Prime Minister Stephen Harper and Shinzo Abe, Prime Minister of Japan, today announced that they have reached an agreement in principle on a treaty that will provide a framework for logistics support between the Canadian Armed Forces and Japan’s Self-Defence Force.
“Canada and Japan enjoy excellent bilateral relations, underpinned by strong cooperation in the areas of commerce and security,” said the Prime Minister. “Our countries took an important step today towards strengthening bilateral defence relations. We reached an agreement in principle on a mutual logistics treaty that will facilitate the sharing of basic goods and services between Canadian and Japanese Forces, wherever they are working together in the world.”
The treaty – which will be known as the Canada-Japan Acquisition and Cross-Servicing Agreement – will facilitate future defence cooperation between the two countries. It will allow the Canadian Armed Forces and Japan’s Self-Defence Force to exchange basic goods and services such as fuel, water and facilities wherever both forces are cooperating, including during common training exercises, peacekeeping missions, and humanitarian assistance operations.

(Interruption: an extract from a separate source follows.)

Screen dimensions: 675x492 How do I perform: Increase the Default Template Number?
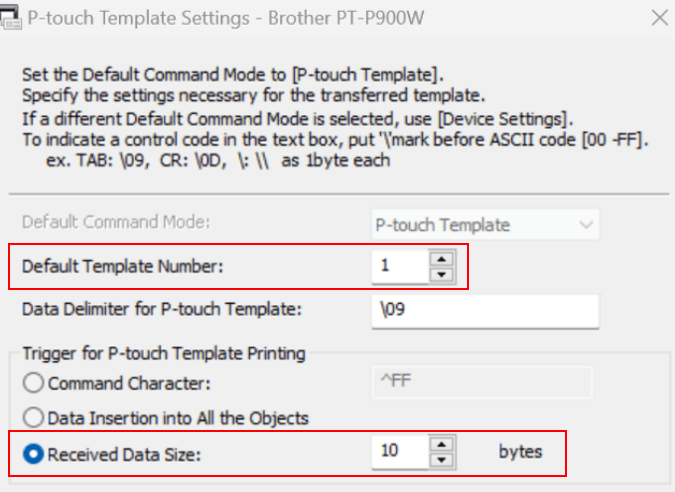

Following today’s agreement in principle, each country will initiate a formal review of the treaty text with a view to ratification in accordance with domestic processes. For Canada, this means that the treaty text will be tabled in Parliament.
Canada considers Japan to be a valued regional and global security partner. Our two countries share a set of common principles and values, including promoting and upholding democracy, human rights and the rule of law, access to open markets, arms control and disarmament.